(Dataset excerpts)

======

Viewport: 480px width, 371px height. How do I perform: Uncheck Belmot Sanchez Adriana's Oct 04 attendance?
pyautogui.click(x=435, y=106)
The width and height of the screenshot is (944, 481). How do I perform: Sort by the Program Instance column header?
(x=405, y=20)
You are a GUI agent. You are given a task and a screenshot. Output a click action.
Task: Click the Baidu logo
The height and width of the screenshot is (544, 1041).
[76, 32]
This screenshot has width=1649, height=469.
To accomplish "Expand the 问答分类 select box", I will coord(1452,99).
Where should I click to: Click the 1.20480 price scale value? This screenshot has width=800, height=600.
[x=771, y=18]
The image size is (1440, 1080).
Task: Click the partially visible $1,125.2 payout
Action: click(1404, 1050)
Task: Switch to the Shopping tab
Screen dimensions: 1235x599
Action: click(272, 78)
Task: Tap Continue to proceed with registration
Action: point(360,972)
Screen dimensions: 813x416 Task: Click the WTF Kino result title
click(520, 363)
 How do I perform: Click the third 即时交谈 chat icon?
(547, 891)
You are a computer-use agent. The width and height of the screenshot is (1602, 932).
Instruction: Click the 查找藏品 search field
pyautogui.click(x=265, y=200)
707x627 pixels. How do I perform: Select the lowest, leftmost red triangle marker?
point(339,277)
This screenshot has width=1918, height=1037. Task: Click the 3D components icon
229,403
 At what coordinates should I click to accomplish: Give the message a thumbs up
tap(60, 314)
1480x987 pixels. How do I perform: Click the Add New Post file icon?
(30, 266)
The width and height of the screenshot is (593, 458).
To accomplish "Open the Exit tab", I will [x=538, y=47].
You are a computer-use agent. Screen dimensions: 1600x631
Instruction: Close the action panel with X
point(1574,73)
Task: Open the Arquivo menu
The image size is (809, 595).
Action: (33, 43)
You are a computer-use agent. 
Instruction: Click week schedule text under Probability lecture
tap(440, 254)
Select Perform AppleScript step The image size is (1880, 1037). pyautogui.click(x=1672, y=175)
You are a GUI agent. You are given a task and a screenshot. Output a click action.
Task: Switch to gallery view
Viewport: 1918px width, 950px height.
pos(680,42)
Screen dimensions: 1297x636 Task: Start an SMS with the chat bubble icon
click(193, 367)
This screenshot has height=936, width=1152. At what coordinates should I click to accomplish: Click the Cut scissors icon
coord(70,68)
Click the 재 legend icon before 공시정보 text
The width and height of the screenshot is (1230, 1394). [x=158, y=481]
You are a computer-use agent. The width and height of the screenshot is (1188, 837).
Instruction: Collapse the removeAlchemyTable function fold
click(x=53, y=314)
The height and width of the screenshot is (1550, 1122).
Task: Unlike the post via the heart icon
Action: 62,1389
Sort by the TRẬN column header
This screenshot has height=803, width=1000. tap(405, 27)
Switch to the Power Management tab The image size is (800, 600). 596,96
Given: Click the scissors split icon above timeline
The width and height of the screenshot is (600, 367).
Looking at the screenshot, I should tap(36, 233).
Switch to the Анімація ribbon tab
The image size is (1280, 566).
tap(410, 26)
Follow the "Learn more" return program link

======

WHAT YOU SHOULD DO:
Retype the records exactly.

EXERCISE RESPONSE:
Viewport: 480px width, 371px height. How do I perform: Uncheck Belmot Sanchez Adriana's Oct 04 attendance?
pyautogui.click(x=435, y=106)
The width and height of the screenshot is (944, 481). How do I perform: Sort by the Program Instance column header?
(x=405, y=20)
You are a GUI agent. You are given a task and a screenshot. Output a click action.
Task: Click the Baidu logo
The height and width of the screenshot is (544, 1041).
[76, 32]
This screenshot has width=1649, height=469.
To accomplish "Expand the 问答分类 select box", I will coord(1452,99).
Where should I click to: Click the 1.20480 price scale value? This screenshot has width=800, height=600.
[x=771, y=18]
The image size is (1440, 1080).
Task: Click the partially visible $1,125.2 payout
Action: click(1404, 1050)
Task: Switch to the Shopping tab
Screen dimensions: 1235x599
Action: click(272, 78)
Task: Tap Continue to proceed with registration
Action: point(360,972)
Screen dimensions: 813x416 Task: Click the WTF Kino result title
click(520, 363)
 How do I perform: Click the third 即时交谈 chat icon?
(547, 891)
You are a computer-use agent. The width and height of the screenshot is (1602, 932).
Instruction: Click the 查找藏品 search field
pyautogui.click(x=265, y=200)
707x627 pixels. How do I perform: Select the lowest, leftmost red triangle marker?
point(339,277)
This screenshot has width=1918, height=1037. Task: Click the 3D components icon
229,403
 At what coordinates should I click to accomplish: Give the message a thumbs up
tap(60, 314)
1480x987 pixels. How do I perform: Click the Add New Post file icon?
(30, 266)
The width and height of the screenshot is (593, 458).
To accomplish "Open the Exit tab", I will [x=538, y=47].
You are a computer-use agent. Screen dimensions: 1600x631
Instruction: Close the action panel with X
point(1574,73)
Task: Open the Arquivo menu
The image size is (809, 595).
Action: (33, 43)
You are a computer-use agent. 
Instruction: Click week schedule text under Probability lecture
tap(440, 254)
Select Perform AppleScript step The image size is (1880, 1037). pyautogui.click(x=1672, y=175)
You are a GUI agent. You are given a task and a screenshot. Output a click action.
Task: Switch to gallery view
Viewport: 1918px width, 950px height.
pos(680,42)
Screen dimensions: 1297x636 Task: Start an SMS with the chat bubble icon
click(193, 367)
This screenshot has height=936, width=1152. At what coordinates should I click to accomplish: Click the Cut scissors icon
coord(70,68)
Click the 재 legend icon before 공시정보 text
The width and height of the screenshot is (1230, 1394). [x=158, y=481]
You are a computer-use agent. The width and height of the screenshot is (1188, 837).
Instruction: Collapse the removeAlchemyTable function fold
click(x=53, y=314)
The height and width of the screenshot is (1550, 1122).
Task: Unlike the post via the heart icon
Action: 62,1389
Sort by the TRẬN column header
This screenshot has height=803, width=1000. tap(405, 27)
Switch to the Power Management tab The image size is (800, 600). 596,96
Given: Click the scissors split icon above timeline
The width and height of the screenshot is (600, 367).
Looking at the screenshot, I should tap(36, 233).
Switch to the Анімація ribbon tab
The image size is (1280, 566).
tap(410, 26)
Follow the "Learn more" return program link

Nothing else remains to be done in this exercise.